Elle fait valoir qu'elle dispose d'un intérêt à agir distinct de celui des autres associations. Le jugement du 27 avril 1992 n'avait pas autorité de chose jugée à son égard. Par ailleurs elle pouvait intervenir pour appuyer la demande de M. X.

La clause était abusive mais également contraire à l'ordre public et donc illicite.

Le Premier Juge a choisi le moyen approprié, autorisé par la loi de 1988 pour informer les consommateurs et faire réparer le préjudice collectif subi par eux.
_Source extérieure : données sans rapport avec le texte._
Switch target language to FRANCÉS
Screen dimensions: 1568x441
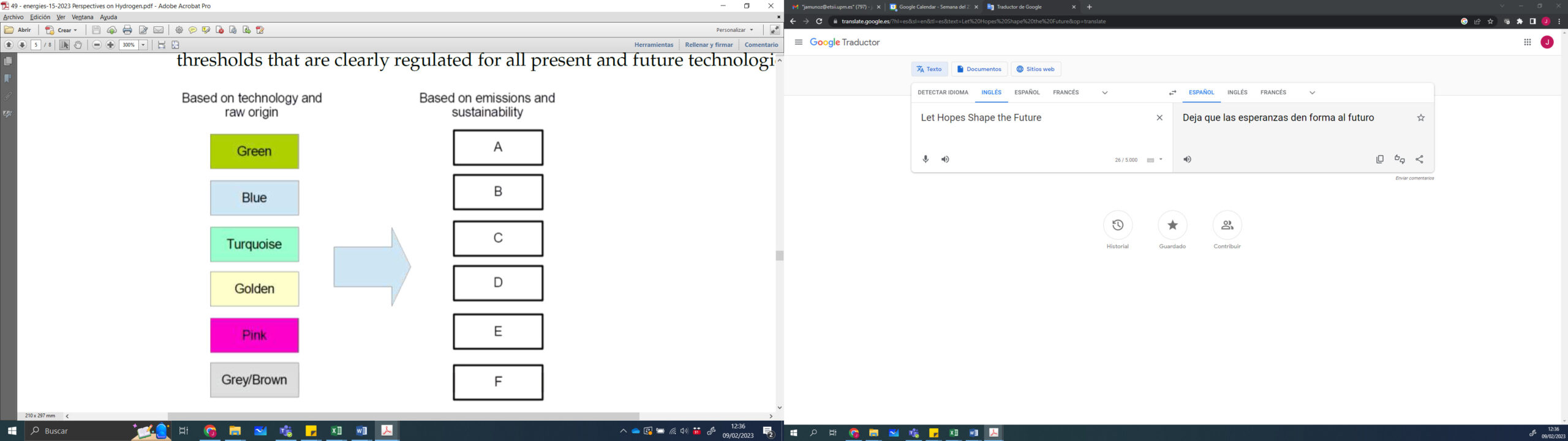(1273, 92)
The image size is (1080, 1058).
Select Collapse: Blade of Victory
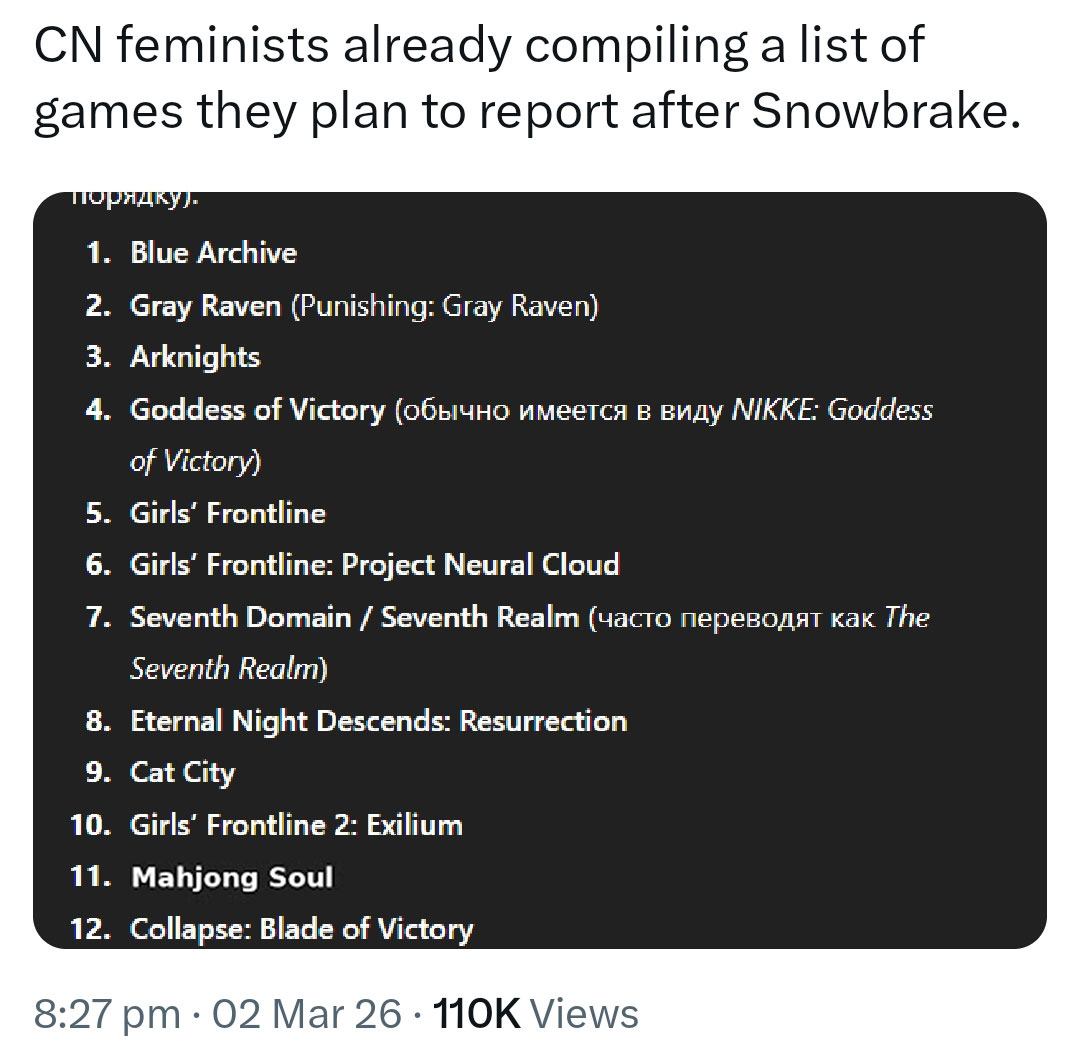pyautogui.click(x=301, y=929)
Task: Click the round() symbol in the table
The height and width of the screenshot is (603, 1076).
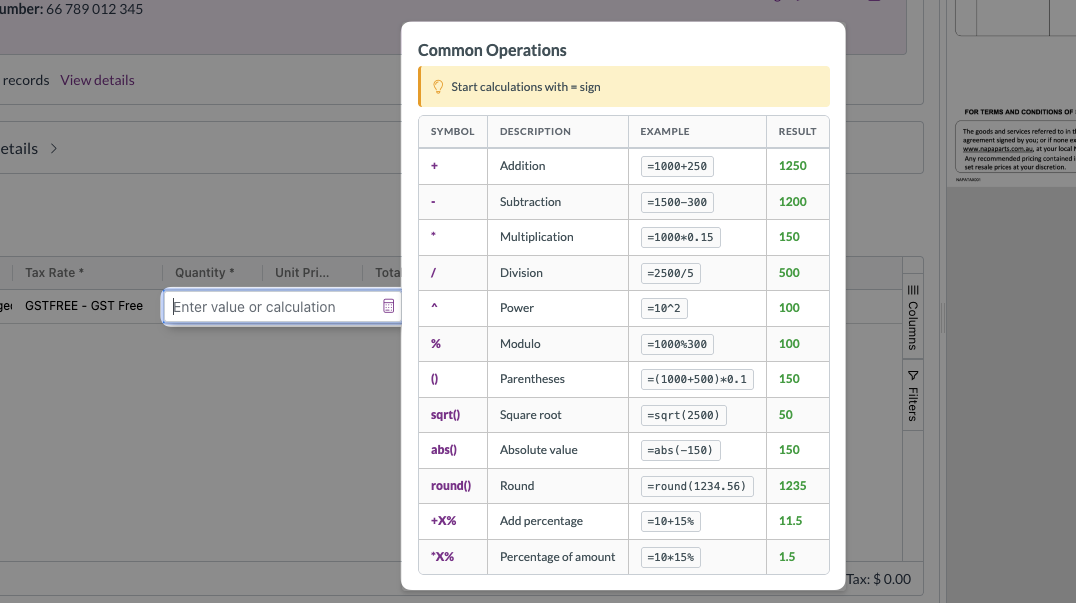Action: [450, 485]
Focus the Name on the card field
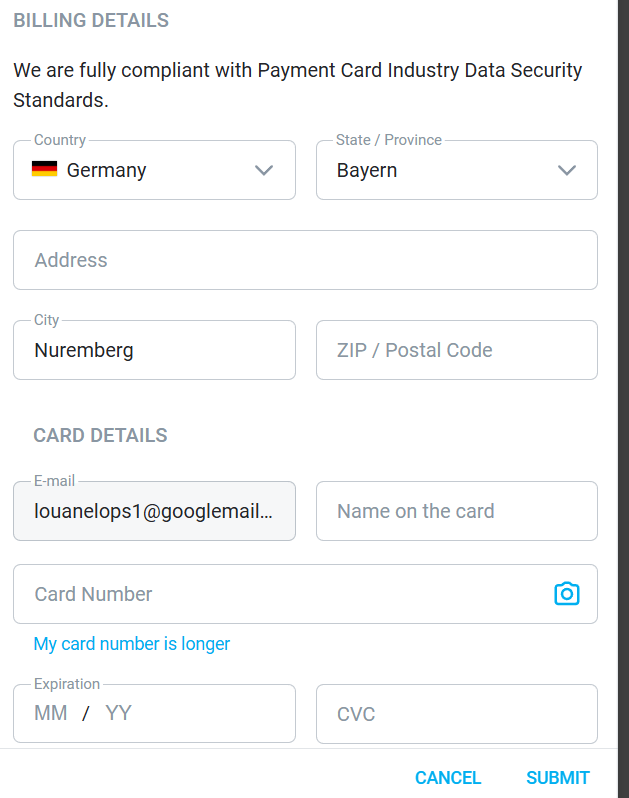This screenshot has height=798, width=629. (x=456, y=511)
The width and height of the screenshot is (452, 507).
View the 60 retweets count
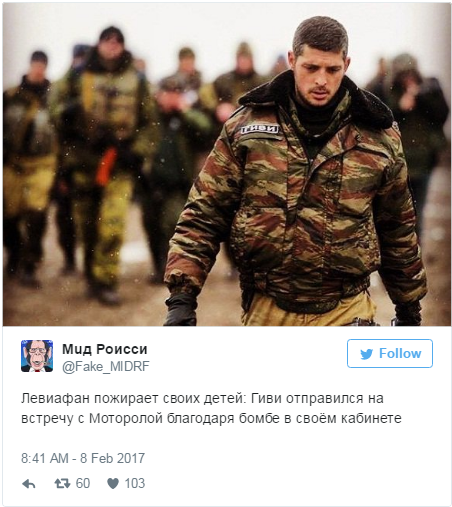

Pour un plus ample exposé des faits, de la procédure, des moyens et prétentions des parties, la Cour se réfère à la décision attaquée et aux conclusions figurant au dossier.

 

MOTIFS (justification de la décision)                                                                 (N.B. : mention ne figurant pas sur l’original)

MOTIFS DE LA DÉCISION :

Considérant que les pièces communiquées le 10 novembre 1994 selon bordereau ont été retirées par l'appelant, que dès lors la demande d'irrecevabilité est sans objet ;

Considérant qu'il n'est pas contesté que l'UFC soit une association régulièrement déclarée ayant pour objet statutaire explicite la défense des intérêts des consommateurs et qu'elle ait été agréée à cette fin ;

Considérant qu'elle est donc recevable à intervenir devant le Juge civil au côté de M. X. pour demander des mesures destinées à faire cesser les agissements illicites et à demander réparation du trouble causé à l'intérêt collectif des consommateurs par ces agissements ;

Considérant que les époux A. ainsi que l'a relevé le premier juge pour des motifs que la Cour adopte ne pouvaient soutenir qu'en raison de l'autorité de chose jugée la demande de l'UFC était irrecevable ;

Considérant encore que les époux A. ne justifient pas qu'à la date de clôture des débats ils avaient définitivement renoncé à maintenir dans les contrats qu'ils proposaient à la clientèle la clause litigieuse, que notamment rien ne permettait de dire qu'ils avaient renoncé à exercer une voie de recours à l'encontre des décisions rendues dans d'autres affaires les 30 mars 1992 et 27 avril 1992 ; que le courrier du 6 mai 1992 adressé à M. X. s'il opérait remboursement de la somme de 910 Francs ne contenait aucune [minute page 5] reconnaissance de l'illégitimité de la clause en vertu de laquelle ces 910 Francs avaient été retenus sur la caution mais au contraire exprimait une réserve soulignée par le jugement ;

Considérant que l'action de l'UFC n'était pas une action déclaratoire mais l'exercice des droits consacrés par la loi du 8 janvier 1988 ; que cette association justifiait d'un intérêt légitime né et actuel à soumettre en justice l'examen de ses prétentions ;

Considérant que le caractère illicite de la clause tel que reconnu par le premier juge n'est pas contesté devant la Cour ;

Considérant qu'il n'est pas contesté que les époux A. ont supprimé cette clause des contrats de location qu'ils proposent à leur clientèle ;

Considérant que dès lors la mesure de publication ordonnée par le premier juge n'est pas nécessaire ; que par contre, c'est par une juste appréciation de l'atteinte portée à l'intérêt collectif des consommateurs que le Tribunal a condamné les époux A. exerçant sous l'enseigne agence immobilière de Bretagne à payer à l'UFC la somme de 5.000 Francs à titre de réparation dudit préjudice ;

Considérant que les époux A. qui succombent sur l'essentiel de leur recours supporteront la charge des dépens ;

Considérant que l'équité justifie en outre qu'ils versent à l'UFC une somme de 4.000 Francs pour l'indemniser des frais non inclus dans les dépens qu'elle a dû exposer à raison de leur recours.

 

DISPOSITIF (décision proprement dite)                                                            (N.B. : mention ne figurant pas sur l’original)

PAR CES MOTIFS,

LA COUR,

Réformant la décision entreprise :

- dit n'y avoir lieu à ordonner la publication du jugement entrepris dans le journal Ouest-France ;

Confirme pour le surplus ladite décision ;

Statuant en cause d'appel, condamne les époux A. à payer à l'Union Fédérale des Consommateurs la somme de 4.000 Francs en application de l'article 700 du nouveau code de procédure civile ;

[minute page 6] Condamne les époux A. aux dépens d'appel qui pourront être recouvrés selon les dispositions de l'article 699 du nouveau code de procédure civile.